Alô! Voltei! Mais rápido do que esperava hahah. Quero agradecer a todx que vieram até aqui, a meu pedido ou não. Significa muito para mim. Agradeço também aos conselhos!!! Estou tentando usá-los para melhorar cada vez mais (:
Espero que tenham uma boa leitura!



Este capítulo também está disponível no +Fiction: plusfiction.com/book/747432/chapter/2

PARTE I - A CARONA

Capítulo 2 - A Mecânica do Coração

O motor de um carro, movido a gasolina ou álcool, funciona em quatro tempos: Primeiro, é a admissão, o momento em que uma mistura de combustível e ar entra na câmara de combustão, enquanto o pistão se posiciona de forma a aumentar o espaço na câmara. Segundo, a compressão, etapa em que o pistão comprime a mistura para que esta receba calor. Terceiro, a explosão, ao término da compressão uma centelha ocasiona a explosão da mistura. Quarto, escapamento, em que a mistura é liberada e o ciclo reinicia.

O ato de se apaixonar e amar não foge muito desse processo.

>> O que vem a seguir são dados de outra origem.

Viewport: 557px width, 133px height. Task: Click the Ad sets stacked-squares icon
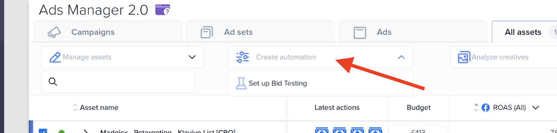207,32
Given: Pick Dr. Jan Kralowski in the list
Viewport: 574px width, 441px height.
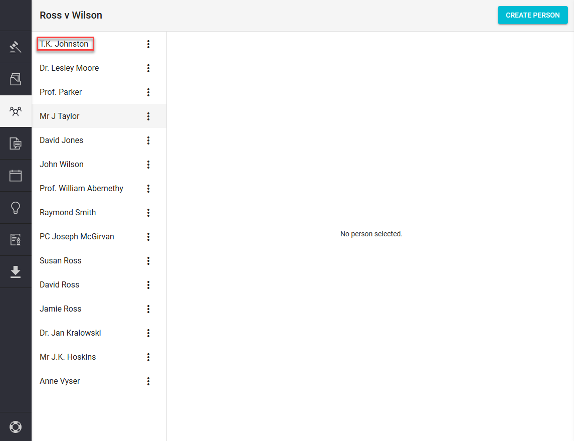Looking at the screenshot, I should tap(70, 333).
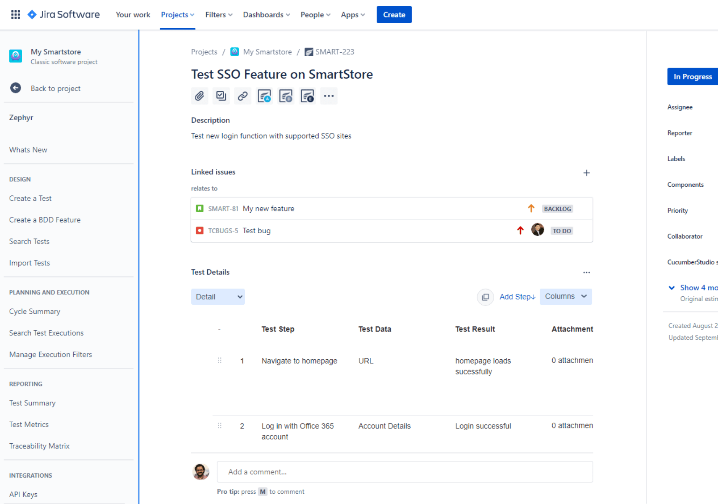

Seu coração admite o combustível, a pessoa em essência, e abre espaço para ele; a essência é comprimida e fica extremamente concentrada, o que te permite doar o calor de seus sentimentos; uma centelha, uma palavra, uma ação, te faz entender que aquilo é amor e surge uma explosão conflitante de sensações e pensamentos; o escapamento é a aceitação do sentimento, podendo seguir dois caminhos: 1) tomar ação para tornar a pessoa sua ou 2) deixar o sentimento esvair-se e procurar senti-lo de novo por outro alguém.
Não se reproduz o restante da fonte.